Earlier this week, Joi messaged me to call my attention to the article in New York magazine concerning Lawrence Lessig, John Hardwicke, and their experiences at the American Boychoir School — and the lawsuit that they’re conducting. It’s harrowing reading for any sentient human being, but all the more so for our family, since we used to live in Princeton, and our boys went to summer camp at ABS (and Nate was heavily recruited to join the regular Boychoir School program). We know people who’ve worked there, and who’ve worked closely with the ABS administration. (Si’s perspective on these reports appears on his blog, and Joi follows up with a blog post today.)
I don’t know the specifics of any of the case material, haven’t reviewed any of the evidence. Still, many sources and many individual stories make a weighty testimony against ABS and the way it was administered — especially if one has formed a positive assessment of the probity of any of the witnesses, as I have of Prof. Lessig. I’m sickened by the abuse (and by knowing one of those who endured it), by the proximity of that abuse to our family (it would have been easy to push Nate into the program despite his hesitancy), by the systemic effects that ensue from the sickness of a few. I’m disheartened that the New Jersey Catholic Conference has lobbied for continuing charitable institutions’ immunity to liability for negligence (a stand of which the NJCC is evidently not proud enough to acknowledge on their website).

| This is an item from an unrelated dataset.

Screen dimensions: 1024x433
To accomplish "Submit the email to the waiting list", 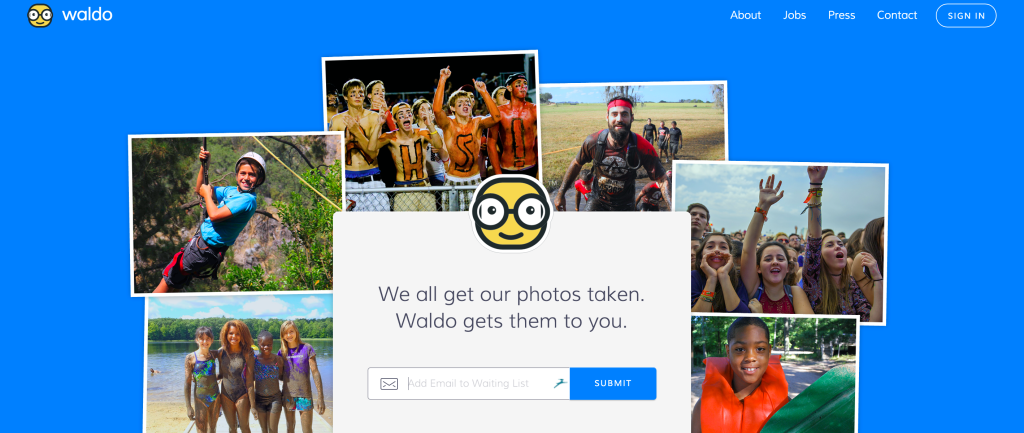I will pos(613,383).
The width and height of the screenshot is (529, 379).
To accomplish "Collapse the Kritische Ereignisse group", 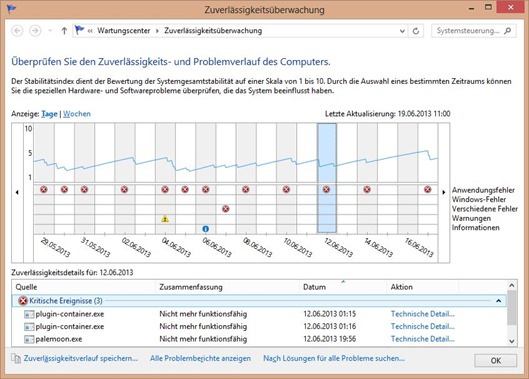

I don’t live in New Jersey, so I have no traction with legislators there, and I’m not a Roman Catholic, so I have no sway with the Catholic Conference, and I’m not a donor or alumnus of the Boychoir School — and I recognize the complexities of beneficent institutions caught up in the effects of misconduct by former employees — but hiding and resistance and evasion are not the way to anyone’s well-being in these circumstances. What doth it profit to preserve the institution’s life, at the cost of its soul?